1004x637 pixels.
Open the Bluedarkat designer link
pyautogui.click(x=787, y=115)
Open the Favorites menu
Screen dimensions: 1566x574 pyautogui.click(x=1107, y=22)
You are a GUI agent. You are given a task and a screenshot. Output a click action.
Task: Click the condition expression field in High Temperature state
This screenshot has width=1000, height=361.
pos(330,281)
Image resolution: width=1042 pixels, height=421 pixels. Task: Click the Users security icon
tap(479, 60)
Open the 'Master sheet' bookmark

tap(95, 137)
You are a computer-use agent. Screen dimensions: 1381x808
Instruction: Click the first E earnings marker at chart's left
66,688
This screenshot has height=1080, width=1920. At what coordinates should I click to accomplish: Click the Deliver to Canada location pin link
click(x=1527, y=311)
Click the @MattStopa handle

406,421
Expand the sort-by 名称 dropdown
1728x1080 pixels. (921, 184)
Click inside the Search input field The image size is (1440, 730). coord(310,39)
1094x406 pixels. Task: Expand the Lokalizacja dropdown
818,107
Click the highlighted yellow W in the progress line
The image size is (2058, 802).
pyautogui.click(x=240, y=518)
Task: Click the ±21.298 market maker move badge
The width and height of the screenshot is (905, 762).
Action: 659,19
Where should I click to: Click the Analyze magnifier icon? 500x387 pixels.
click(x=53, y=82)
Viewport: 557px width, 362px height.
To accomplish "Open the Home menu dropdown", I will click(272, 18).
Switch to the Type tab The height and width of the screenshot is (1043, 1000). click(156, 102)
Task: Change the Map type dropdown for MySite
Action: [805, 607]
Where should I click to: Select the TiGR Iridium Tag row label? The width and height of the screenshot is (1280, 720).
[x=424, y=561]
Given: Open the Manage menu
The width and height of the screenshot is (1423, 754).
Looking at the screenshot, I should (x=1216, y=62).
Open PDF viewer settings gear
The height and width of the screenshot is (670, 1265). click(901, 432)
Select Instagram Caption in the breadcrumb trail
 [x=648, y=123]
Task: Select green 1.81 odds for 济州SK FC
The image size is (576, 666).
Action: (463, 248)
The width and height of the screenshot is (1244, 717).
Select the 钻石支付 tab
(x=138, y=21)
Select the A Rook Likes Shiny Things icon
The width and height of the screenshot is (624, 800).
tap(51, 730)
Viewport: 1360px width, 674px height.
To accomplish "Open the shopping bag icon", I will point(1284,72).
::::::::::
▸ WORK REQUEST
Copy out each line of the data that holds the string "field".

▸ EXERCISE OUTPUT
Task: Click the condition expression field in High Temperature state
Click inside the Search input field The image size is (1440, 730). coord(310,39)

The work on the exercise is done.